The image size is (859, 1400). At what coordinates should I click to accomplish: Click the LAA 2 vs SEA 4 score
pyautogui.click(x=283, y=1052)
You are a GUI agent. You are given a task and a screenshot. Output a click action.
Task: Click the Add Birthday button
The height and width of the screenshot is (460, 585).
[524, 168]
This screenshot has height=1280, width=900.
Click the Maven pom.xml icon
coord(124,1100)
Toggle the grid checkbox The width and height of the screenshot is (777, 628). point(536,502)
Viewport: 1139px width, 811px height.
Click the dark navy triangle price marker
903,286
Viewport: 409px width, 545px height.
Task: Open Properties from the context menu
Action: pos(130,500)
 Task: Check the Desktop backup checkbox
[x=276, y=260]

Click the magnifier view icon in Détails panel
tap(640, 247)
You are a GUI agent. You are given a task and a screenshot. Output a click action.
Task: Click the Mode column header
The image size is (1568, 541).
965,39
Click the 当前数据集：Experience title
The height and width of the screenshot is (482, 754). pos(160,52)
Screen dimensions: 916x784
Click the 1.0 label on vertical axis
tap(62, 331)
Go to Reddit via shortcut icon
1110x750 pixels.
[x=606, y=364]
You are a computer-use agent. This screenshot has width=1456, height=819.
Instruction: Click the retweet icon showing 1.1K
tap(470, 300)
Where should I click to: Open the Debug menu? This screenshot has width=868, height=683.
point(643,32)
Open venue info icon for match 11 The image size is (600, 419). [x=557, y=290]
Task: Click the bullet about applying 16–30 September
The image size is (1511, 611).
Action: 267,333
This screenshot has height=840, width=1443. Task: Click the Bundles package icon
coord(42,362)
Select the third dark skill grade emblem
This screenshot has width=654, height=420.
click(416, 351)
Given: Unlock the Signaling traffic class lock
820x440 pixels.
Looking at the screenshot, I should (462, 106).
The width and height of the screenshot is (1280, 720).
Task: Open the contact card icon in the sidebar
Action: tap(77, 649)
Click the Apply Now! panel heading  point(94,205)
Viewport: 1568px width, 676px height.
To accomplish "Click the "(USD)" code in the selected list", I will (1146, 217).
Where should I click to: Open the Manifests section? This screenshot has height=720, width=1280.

· · · ·

> **What you have to do**:
Would you mind giving all the records again exactly?

> **Solved exercise**:
The image size is (859, 1400). At what coordinates should I click to accomplish: Click the LAA 2 vs SEA 4 score
pyautogui.click(x=283, y=1052)
You are a GUI agent. You are given a task and a screenshot. Output a click action.
Task: Click the Add Birthday button
The height and width of the screenshot is (460, 585).
[524, 168]
This screenshot has height=1280, width=900.
Click the Maven pom.xml icon
coord(124,1100)
Toggle the grid checkbox The width and height of the screenshot is (777, 628). point(536,502)
Viewport: 1139px width, 811px height.
Click the dark navy triangle price marker
903,286
Viewport: 409px width, 545px height.
Task: Open Properties from the context menu
Action: pos(130,500)
 Task: Check the Desktop backup checkbox
[x=276, y=260]

Click the magnifier view icon in Détails panel
tap(640, 247)
You are a GUI agent. You are given a task and a screenshot. Output a click action.
Task: Click the Mode column header
The image size is (1568, 541).
965,39
Click the 当前数据集：Experience title
The height and width of the screenshot is (482, 754). pos(160,52)
Screen dimensions: 916x784
Click the 1.0 label on vertical axis
tap(62, 331)
Go to Reddit via shortcut icon
1110x750 pixels.
[x=606, y=364]
You are a computer-use agent. This screenshot has width=1456, height=819.
Instruction: Click the retweet icon showing 1.1K
tap(470, 300)
Where should I click to: Open the Debug menu? This screenshot has width=868, height=683.
point(643,32)
Open venue info icon for match 11 The image size is (600, 419). [x=557, y=290]
Task: Click the bullet about applying 16–30 September
The image size is (1511, 611).
Action: 267,333
This screenshot has height=840, width=1443. Task: Click the Bundles package icon
coord(42,362)
Select the third dark skill grade emblem
This screenshot has width=654, height=420.
click(416, 351)
Given: Unlock the Signaling traffic class lock
820x440 pixels.
Looking at the screenshot, I should (462, 106).
The width and height of the screenshot is (1280, 720).
Task: Open the contact card icon in the sidebar
Action: tap(77, 649)
Click the Apply Now! panel heading  point(94,205)
Viewport: 1568px width, 676px height.
To accomplish "Click the "(USD)" code in the selected list", I will (1146, 217).
Where should I click to: Open the Manifests section? This screenshot has height=720, width=1280.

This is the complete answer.